Driver's face, 3W loft and weight. Thriver.
joe jones says:
The decision to go to a 3 metal is very dependent the distance required on a given course and how much confidence you have. Even the best ball strikers have bad days hitting either a driver or a fairway metal . The 3 metal is easier to control. Giving up the driver totally to put another wedge in the bag is not a good trade off in my mind. If you are a big hitter you may be giving up the opportunity to go for a green in two on par fives. If you are shorter off the tee it doesn't matter. It may mean hitting one or two clubs longer to get home in three but you will lose very few strokes because of that.
I am not that long off the tee (225 - 235 yards) and my driver is rarely out of play. My 3 wood is the worst club in my bag and would result in some high scores.
I am surprised that more pros don't play driver less off the tee. Their balls get so much forward roll that it seems like it would be difficult to control. It seems like the best approach would be to hit an iron to the distance they are most comfortable with an iron in on every hole.

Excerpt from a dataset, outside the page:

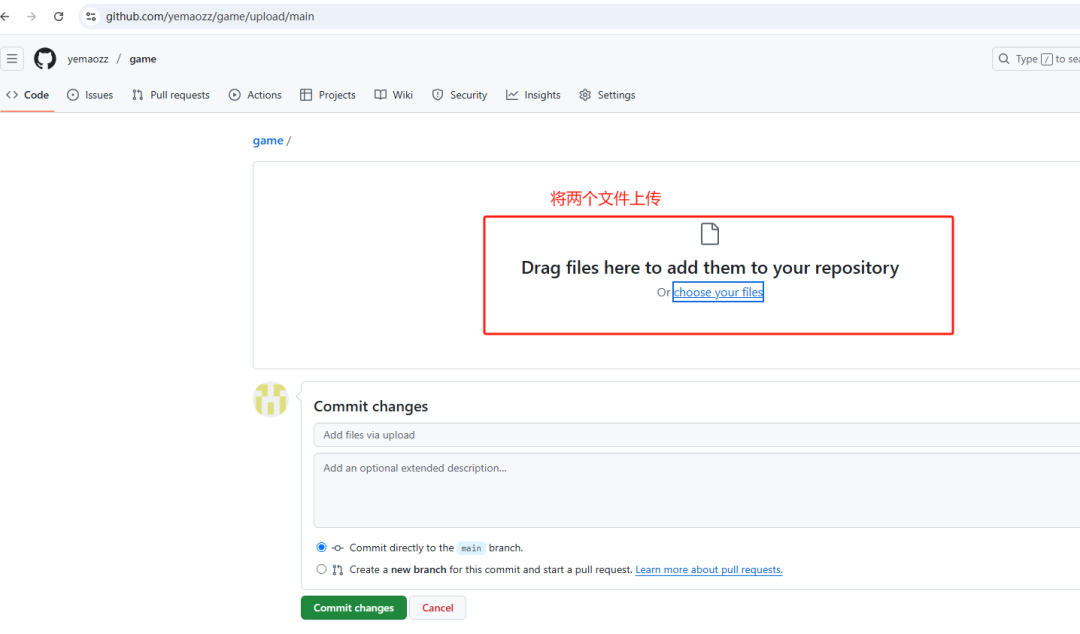Open the Actions tab
Image resolution: width=1080 pixels, height=634 pixels.
coord(255,95)
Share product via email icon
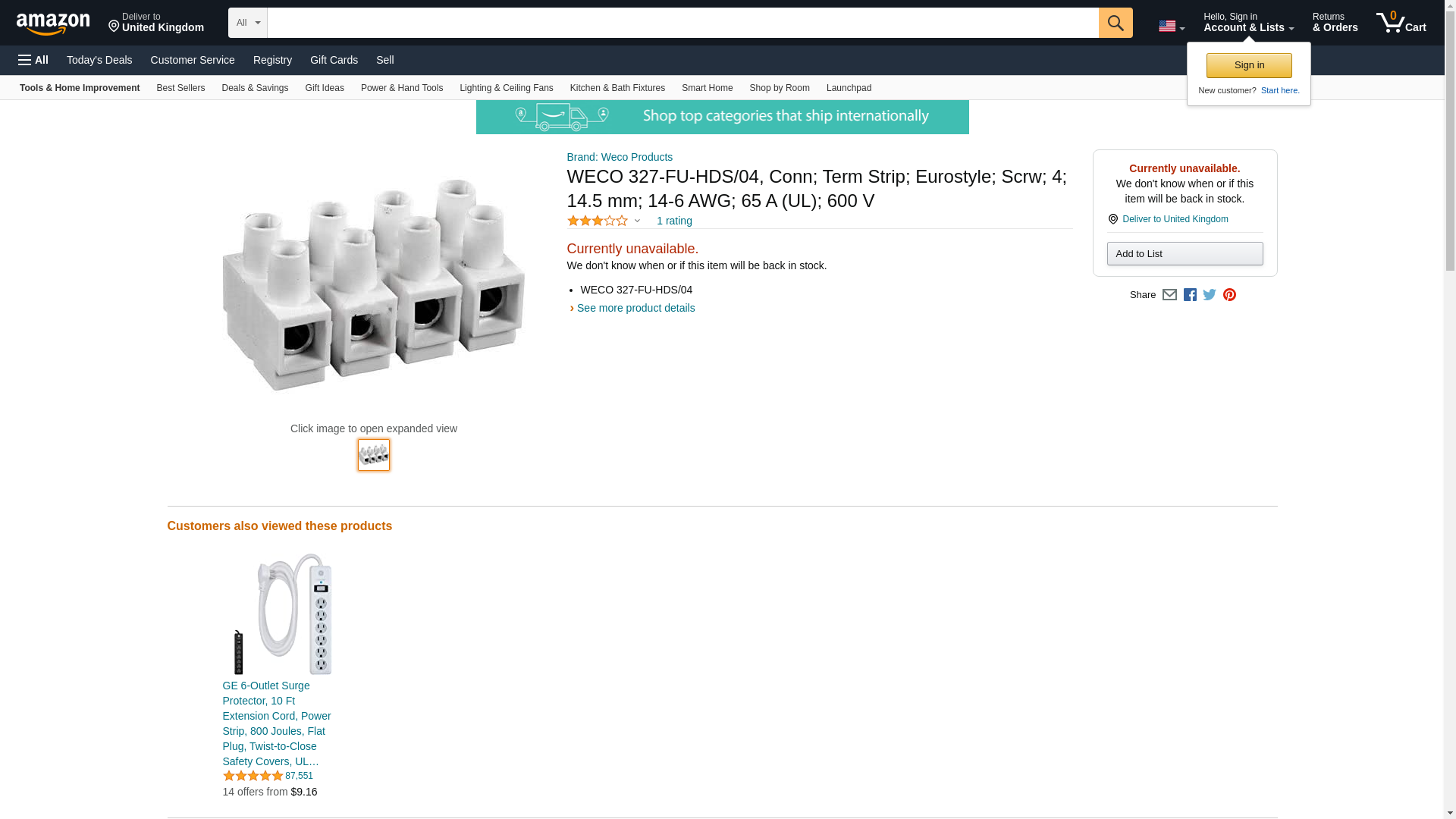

I don't think driving it fewer times would lead to less viewership, as the thing people seem most impressed with is an accurate approach shot or long putts that go in. I know I don't watch golf to see how far someone can hit it. In fact, I'd rather see a short hitter beat them all.

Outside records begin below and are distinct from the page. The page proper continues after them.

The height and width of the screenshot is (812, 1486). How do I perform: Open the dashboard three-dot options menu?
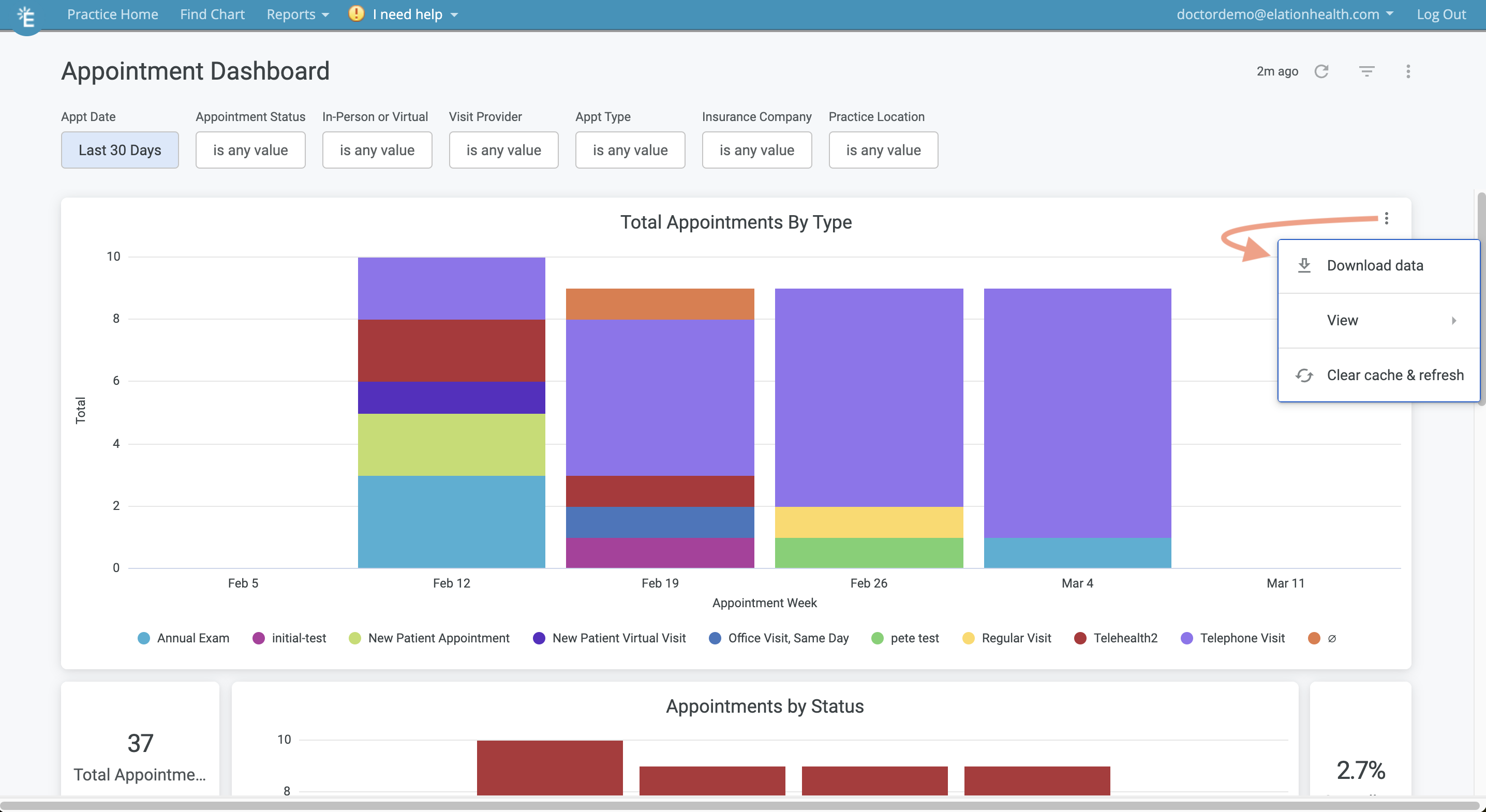[x=1409, y=71]
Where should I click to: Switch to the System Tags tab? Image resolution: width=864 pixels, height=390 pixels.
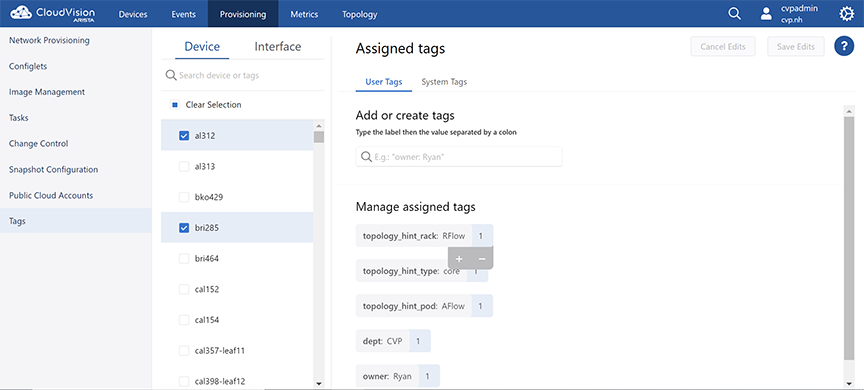tap(444, 82)
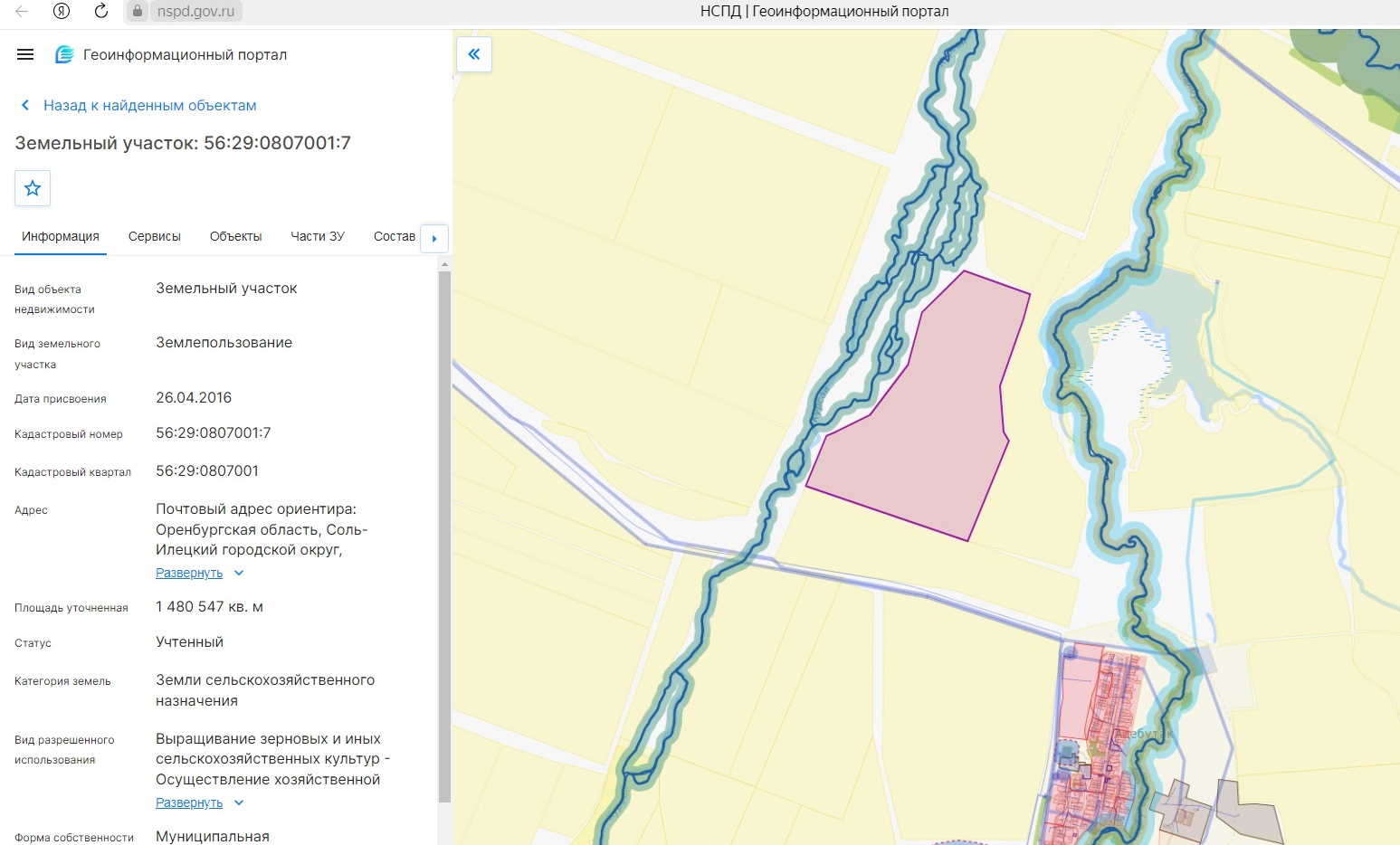1400x845 pixels.
Task: Open the Состав tab
Action: (x=395, y=236)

I actually went through a time last summer where I couldn't hit my driver (snap hook every time). So in comps and matches I only hit 3W off the tee, I shot exactly the same as when my driver worked well. But obviously a lot better than if I used my driver with the hook swing.
But saying that, if you look at my overall stats, I only find a small % of more fairways with the 3W than the big stick. So I now pick the appropriate club based on length and design of hole.

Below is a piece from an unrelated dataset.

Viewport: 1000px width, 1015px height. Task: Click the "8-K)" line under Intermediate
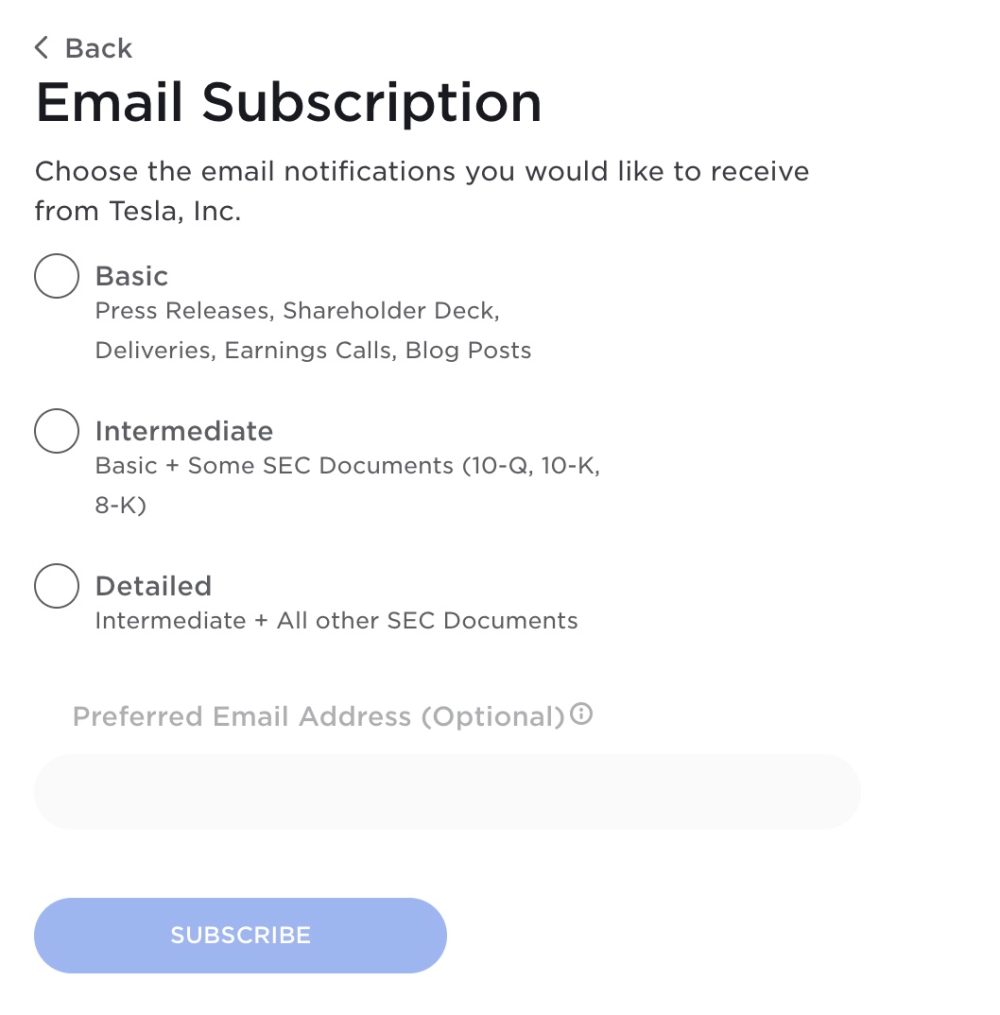tap(121, 506)
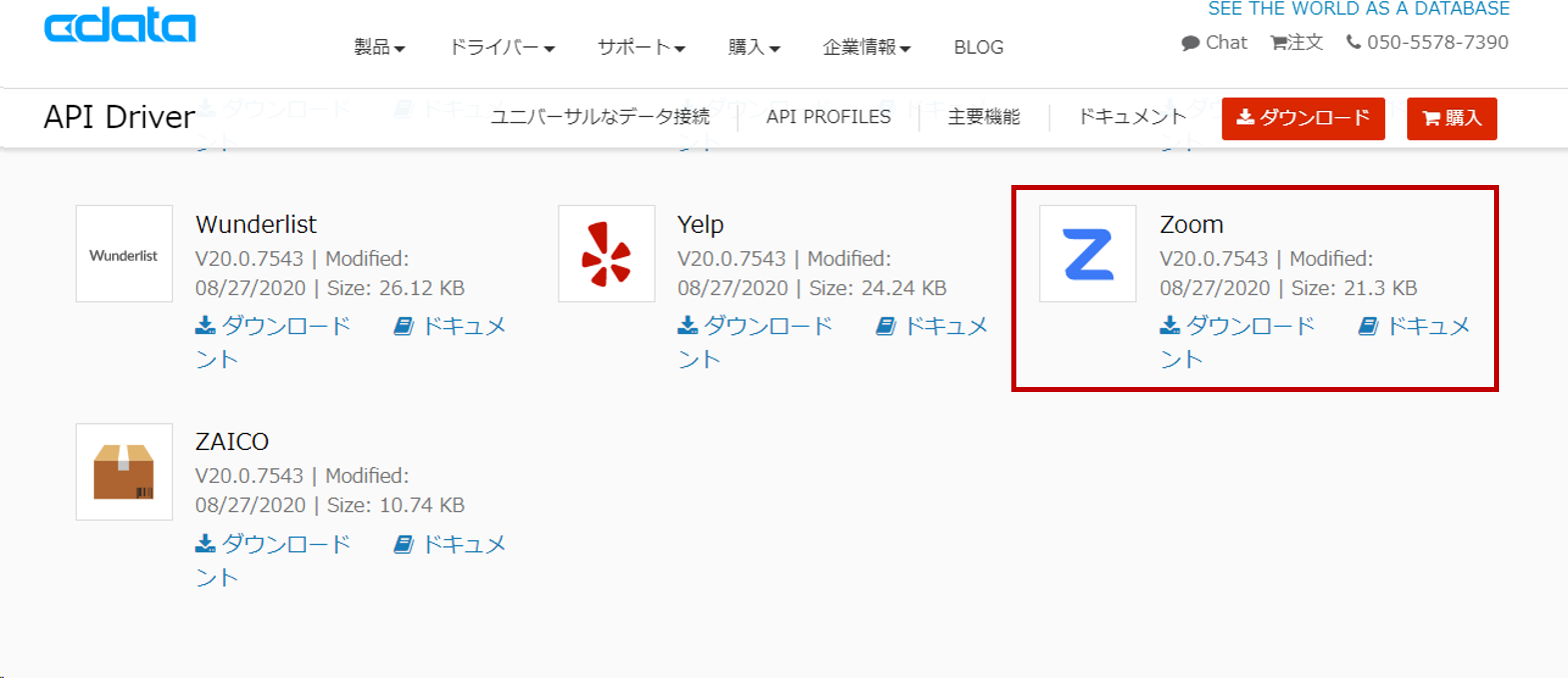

I think the PGA Tour is honestly more boring when you see the leaderboard in the final round with the lead at -20 and everyone within a stroke. I have absolutely loved how Muirfield and Merion earlier this year played, it's really exciting when someone gets an eagle out of only 4 or 5 made that weekend, the competition is a lot closer and every mistake is severely penalized and only the best player that weekend will win. This will become even more exciting when you have a player leading by a considerable amount like 3 or more strokes, and then in the final round they crumble, or they comeback. The difficult courses provide a much more exciting and unpredictable television and golf experience.
I was playing in my local county open during the Open Championship, and when I heard that Phil won with -3 and 3 ahead of Stenson, I just had to see it. Luckily, I had remembered to record the round on my DVR. Even though I already knew the results, the magic wasn't gone, and it was still very exciting to watch.
You're right TRad, I should have made an exclusion for those with very low sing speeds.
I tried the "3 deep" callaway wood/thing at a demo day and it did not work well for me at all. Harder to hit than a normal 3 wood as harder to hit as well as a modern 460cc driver. I could see it working as a specialty club for a pro but not for me. Kind of like a 2 iron.
In response to the "ditch your driver" question: I already hit more 3W off the tee than many of my playing partners due to the fear of blowing it OB. (I tend to hit it long and wild recently). The 3W works good as long as not a day where I am sliding under and popping up, or need to try to go for the green in two etc. in which case greed might overcome reason.
I have 4 FW in my bag. (9 7 5 3) i hit my driver and when it is on I get around 250 out of it. Now i break out a 7 or 6 iron and i am going for a GIR. When my Driver is going everywhere but the fairway i dont go to the 3W I pull the 5W. I had all my FW cut to the same length but off the tee i slice my 3W but hit my 5W dead straight. (No idea why)
The key for me is that this year i learned to hit my FW off the deck. There are few holes even at the longer courses that i cannot go for a GIR. For me they are just easier to hit a long way than hybrids. I wont give up my driver but i am learning to put it away quicker.